■ Objetivo da tarefa a ■
Transcreva sem alterações, por favor, as linhas dos dados fornecidos que vão da linha que contém "Open the 4:00 AM · Jun 5, 2022 timestamp" até à linha que contém "Looking at the", ambas incluídas. Deixe as imagens fora da resposta.

■ Texto a ler ■
============================================================

UNIÃO EUROPEIA
DIRECTIVA
PODERES DO SUPREMO TRIBUNAL DE JUSTIÇA
MATÉRIA DE FACTO
COMPRA E VENDA
COISA DEFEITUOSA
INCUMPRIMENTO DO CONTRATO
LITIGÂNCIA DE MÁ FÉ
Sumário

I - Uma directiva comunitária, desde que ainda não haja sido transposta para a ordem jurídica portuguesa, pode ser invocada contra qualquer entidade pública (efeito directo vertical), mas não pode ser invocada contra um particular, pessoa singular ou colectiva (efeito directo horizontal).
II - Dado como provado que a máquina multicarregadora posta em causa nos autos está homologada para comercialização de acordo com as normas da CEE válidas para Portugal, nunca tendo as negociações entre a Autora (vendedora) e a Ré (compradora) incidido sobre uma plataforma que esta entendia indispensável, o Supremo não pode exercer censura sobre tal decisão por se tratar de matéria de facto da exclusiva competência das Instâncias.
III - A circunstância de a máquina vendida à Ré não vir equipada com a tal plataforma, ou "cestinha", que veio a ser por esta fabricada e aplicada sem ter conseguido da vendedora certificado da respectiva homologação pela CEE, não significa que a máquina fosse defeituosa para efeitos do disposto no n. 1 do artigo 913 do Código Civil, tanto mais que a máquina (sem a "cestinha") foi homologada para comercialização de acordo com as normas da CEE válidas para Portugal.

============================================================

■ Dados fornecidos ■
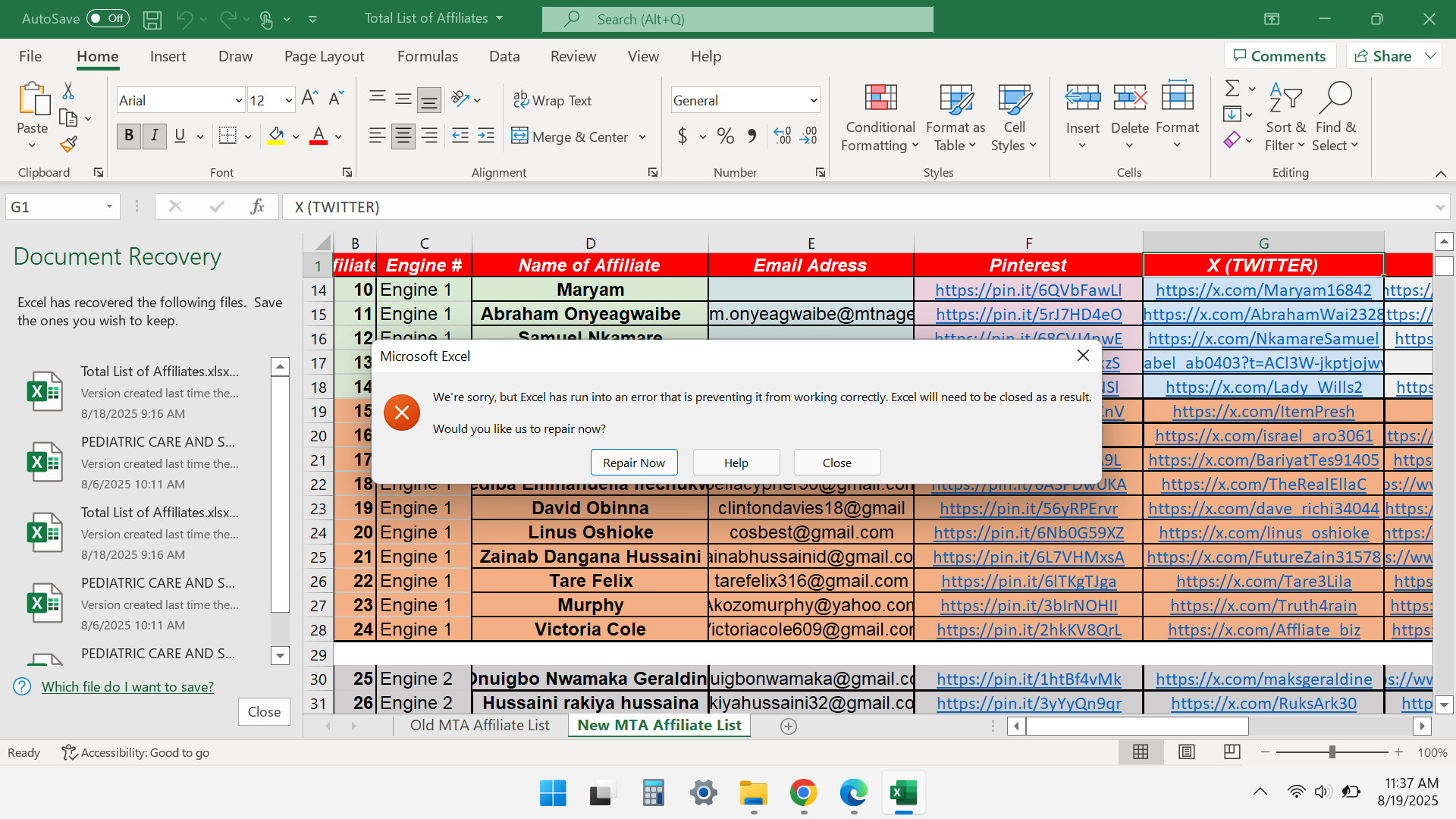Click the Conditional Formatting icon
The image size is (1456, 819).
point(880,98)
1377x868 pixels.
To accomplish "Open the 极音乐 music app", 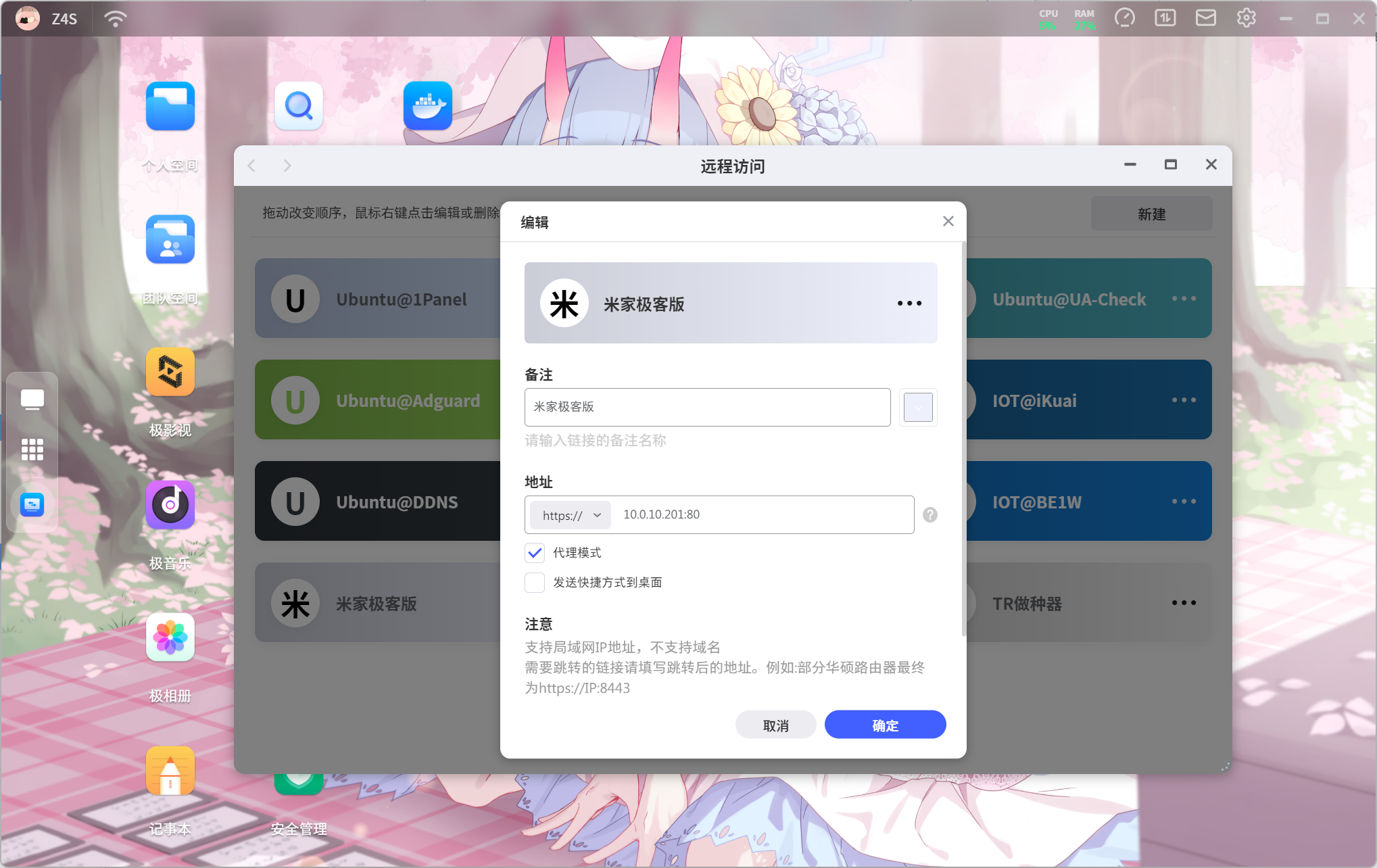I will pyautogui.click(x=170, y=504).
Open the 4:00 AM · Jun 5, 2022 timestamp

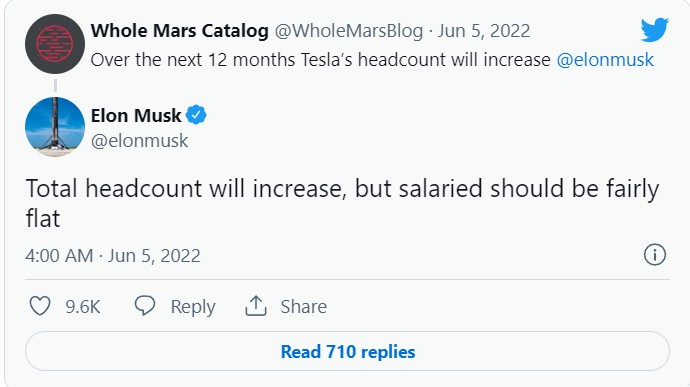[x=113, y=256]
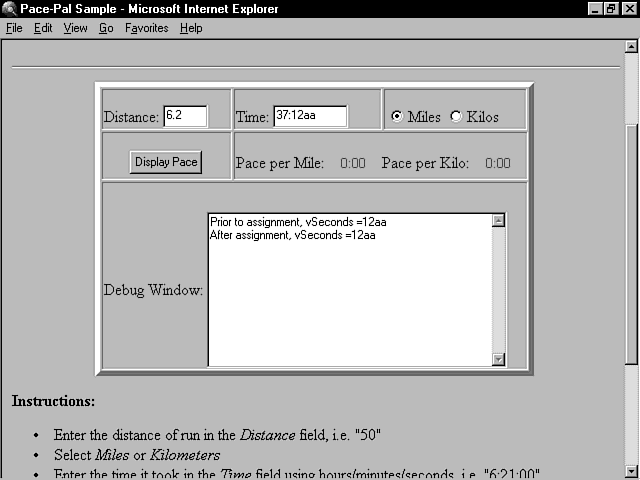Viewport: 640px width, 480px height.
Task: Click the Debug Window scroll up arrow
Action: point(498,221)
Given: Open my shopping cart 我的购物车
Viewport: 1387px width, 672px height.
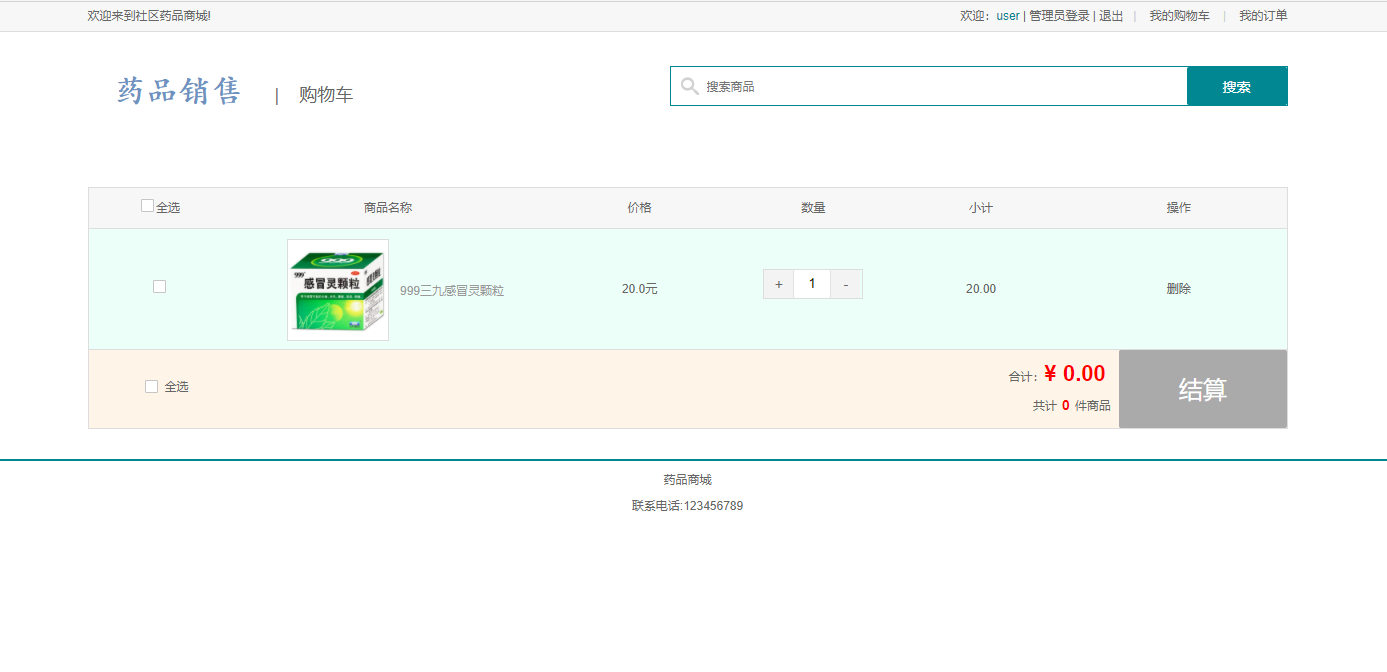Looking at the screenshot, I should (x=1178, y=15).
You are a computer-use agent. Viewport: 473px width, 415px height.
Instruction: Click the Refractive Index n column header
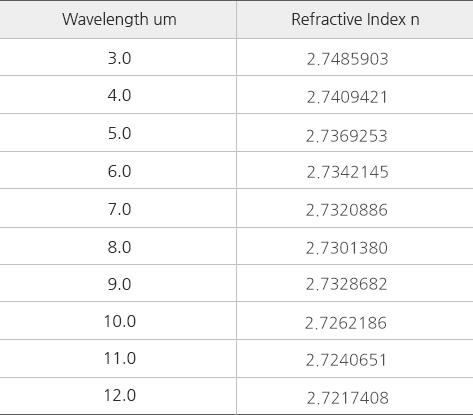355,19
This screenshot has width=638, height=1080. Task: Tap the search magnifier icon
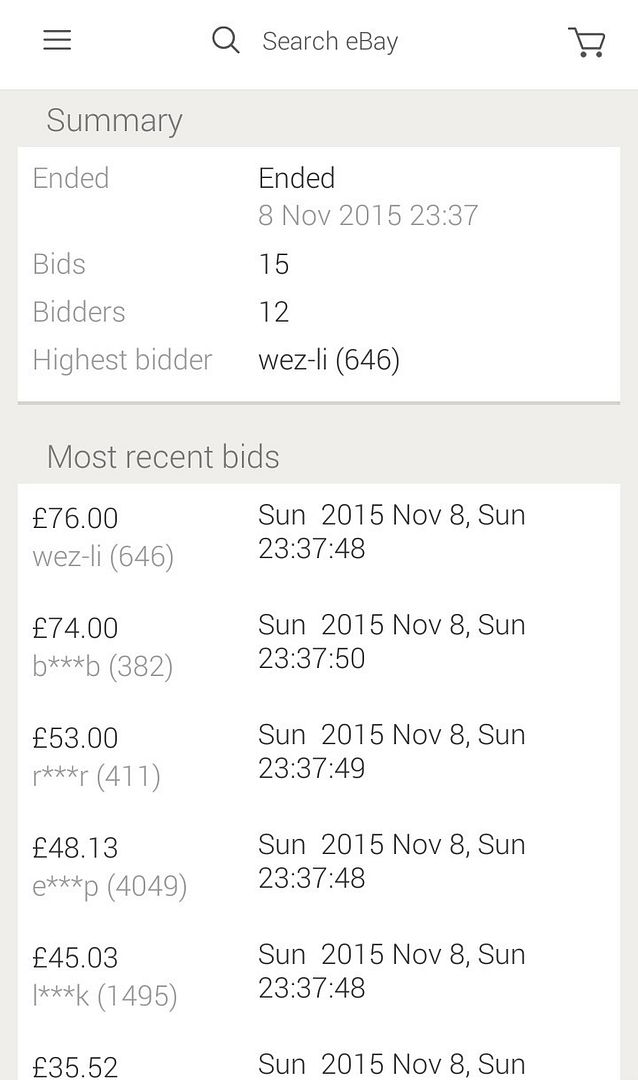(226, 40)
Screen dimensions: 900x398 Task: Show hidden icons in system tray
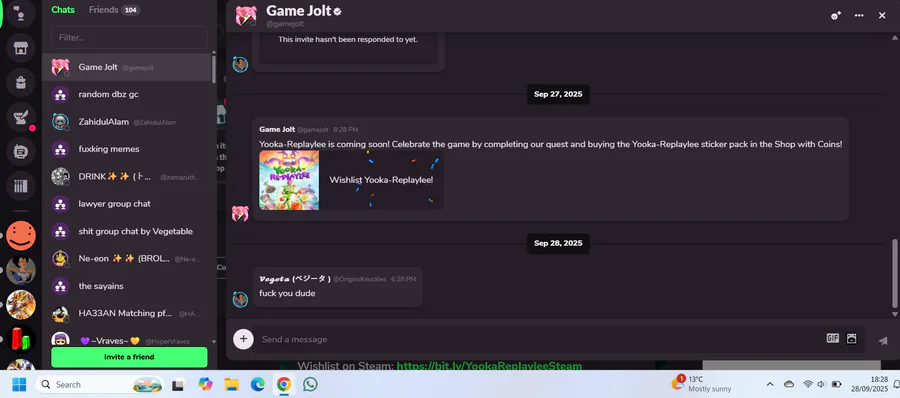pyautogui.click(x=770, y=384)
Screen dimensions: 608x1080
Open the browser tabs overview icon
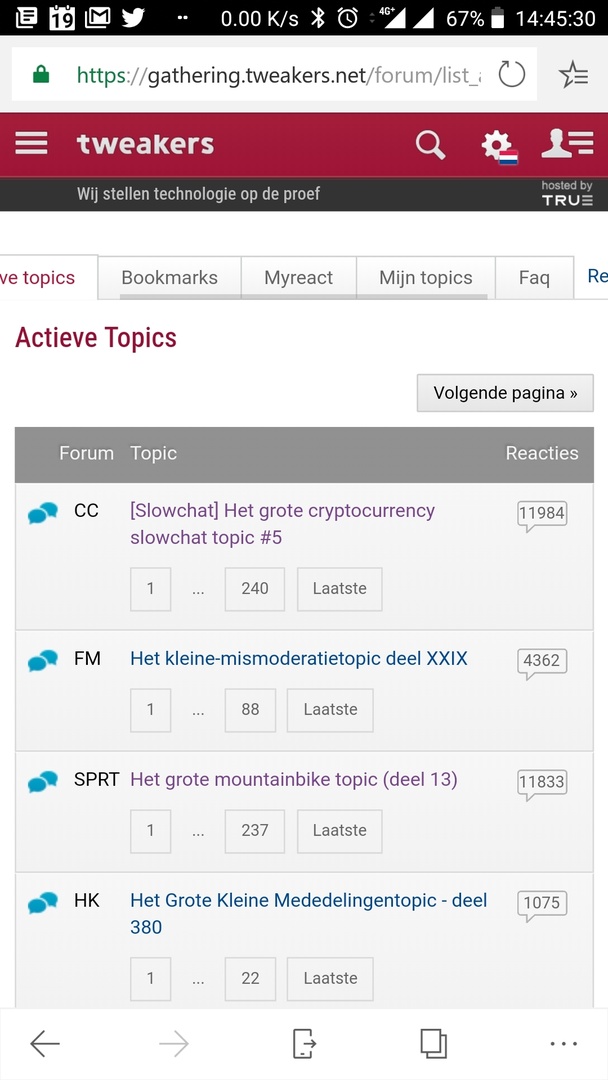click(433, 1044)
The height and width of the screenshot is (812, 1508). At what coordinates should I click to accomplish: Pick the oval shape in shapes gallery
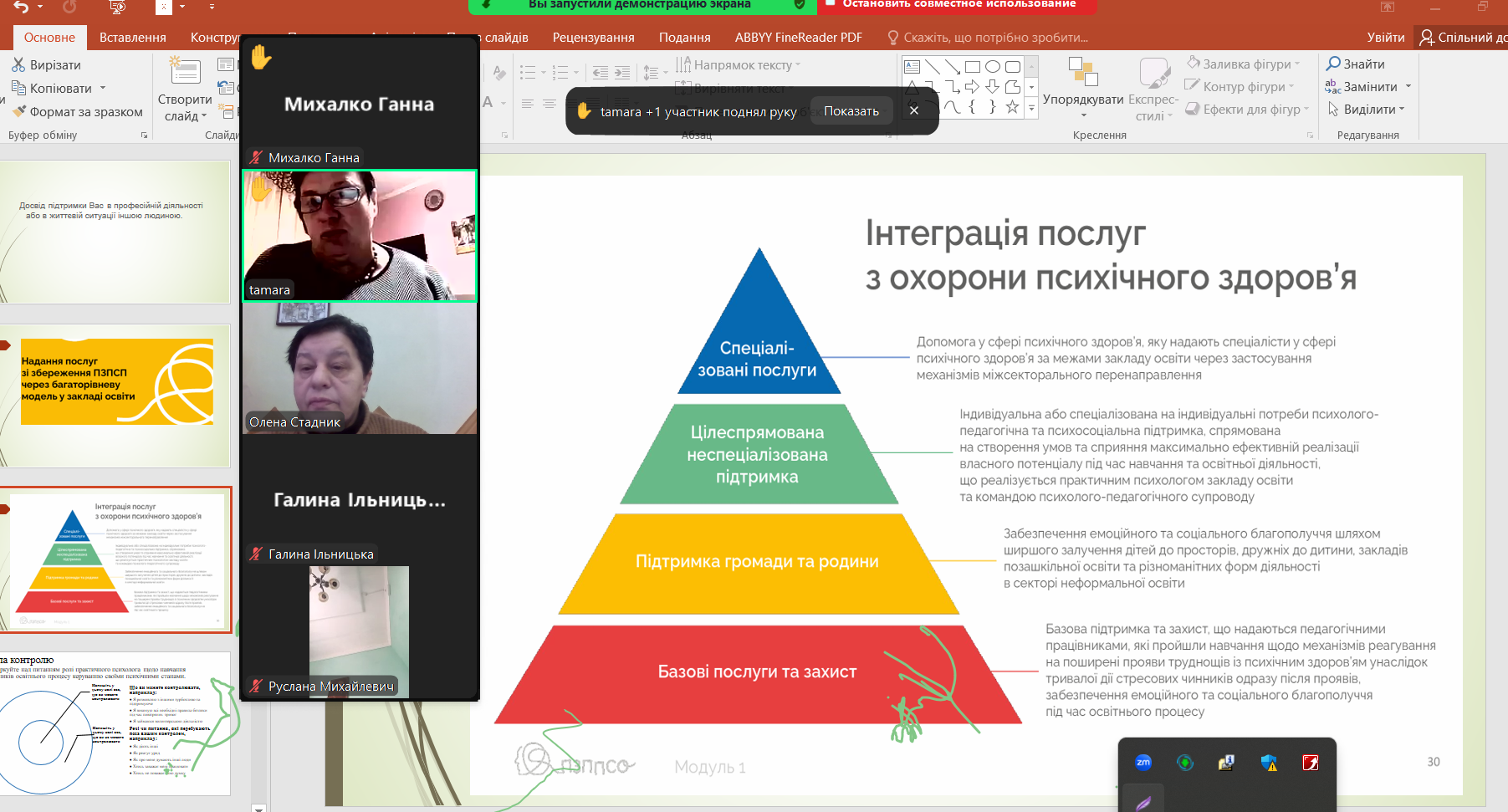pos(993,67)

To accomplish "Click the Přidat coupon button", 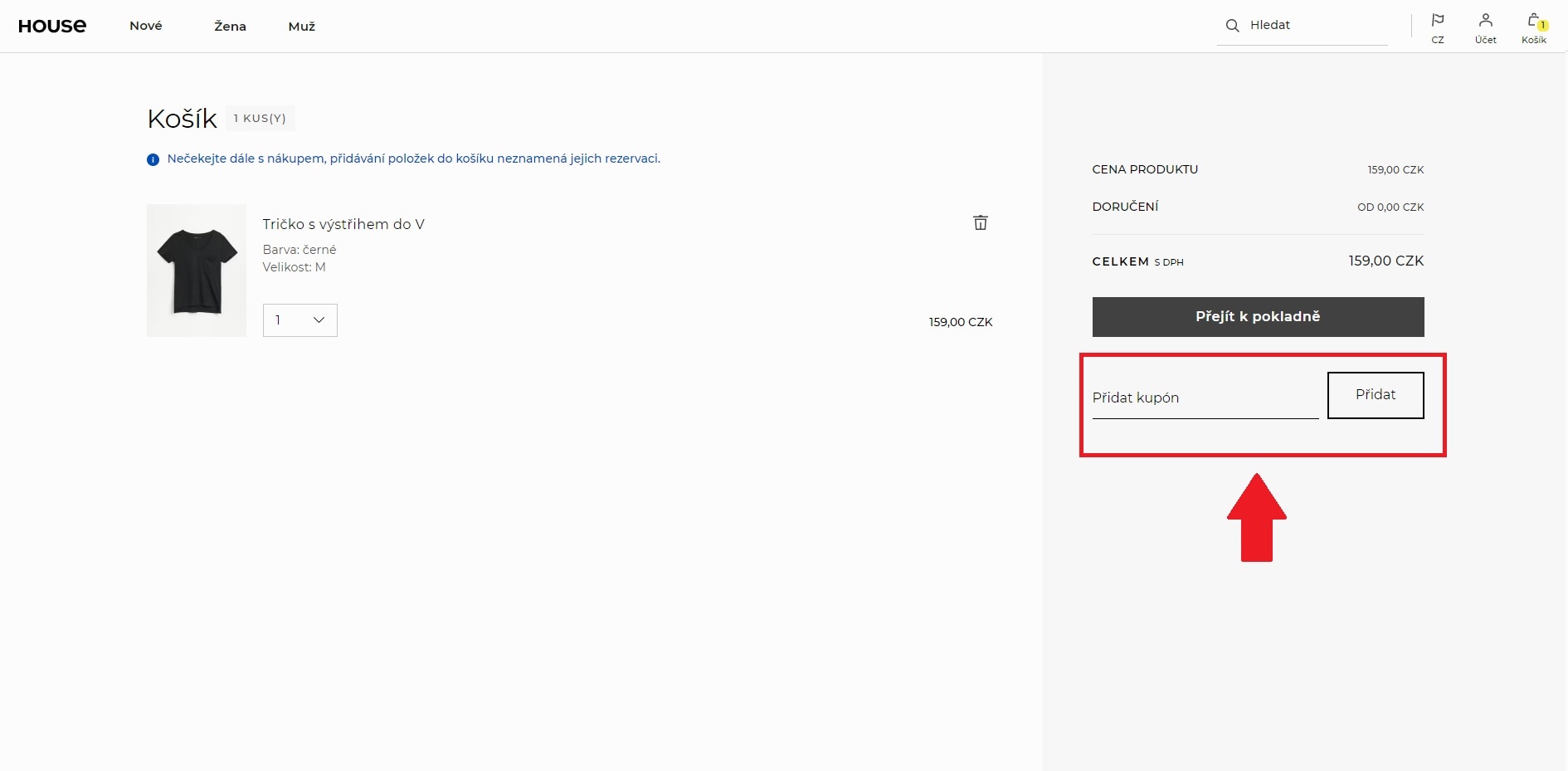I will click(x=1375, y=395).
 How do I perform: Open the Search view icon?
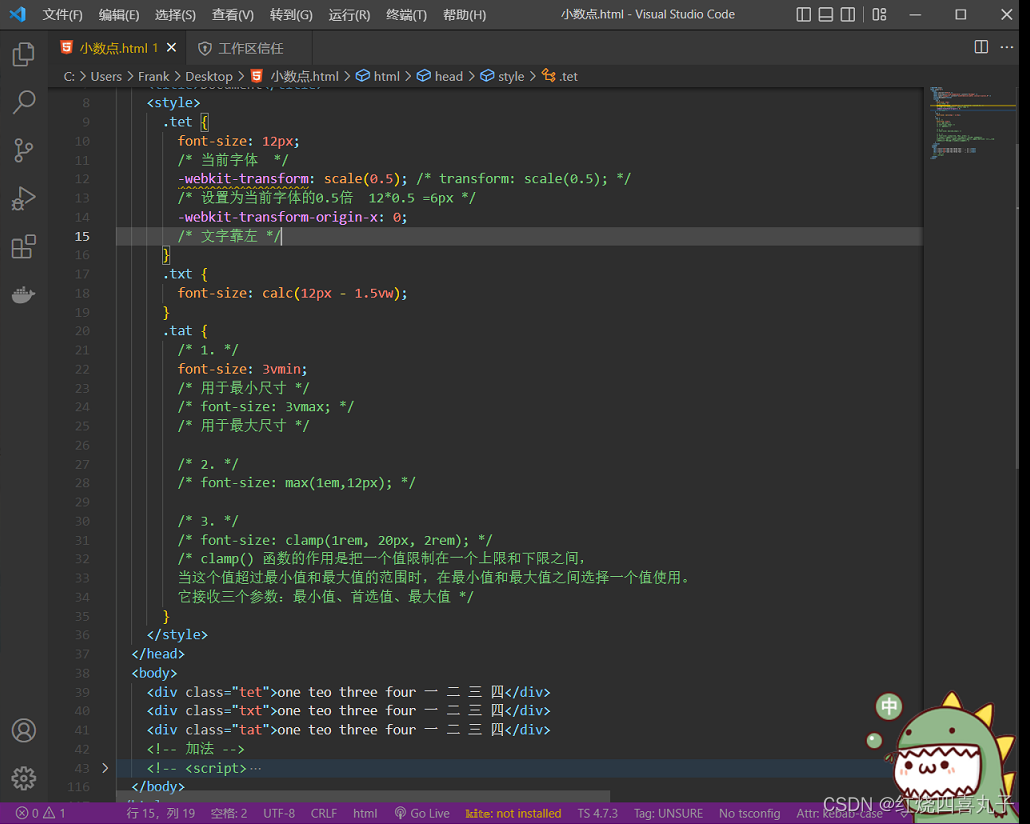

============================================================

■ Objetivo da tarefa b ■
No texto sobre a compra e venda da máquina multicarregadora, porque é que o Supremo não pode censurar a decisão que deu como provada a homologação da máquina e a ausência de negociações sobre a plataforma? Responda em até três frases.

■ Resposta à tarefa a ■
Open the 4:00 AM · Jun 5, 2022 timestamp

[x=113, y=256]
Viewport: 640px width, 480px height.
Task: Click the Debug Window scroll up arrow
Action: point(498,221)
Given: Open my shopping cart 我的购物车
Viewport: 1387px width, 672px height.
Looking at the screenshot, I should (x=1178, y=15).

■ Resposta à tarefa b ■
Trata-se de matéria de facto, que é da exclusiva competência das Instâncias. Essa decisão deu como provado que a máquina está homologada para comercialização de acordo com as normas da CEE válidas para Portugal. Deu também como provado que as negociações entre a Autora e a Ré nunca incidiram sobre a plataforma.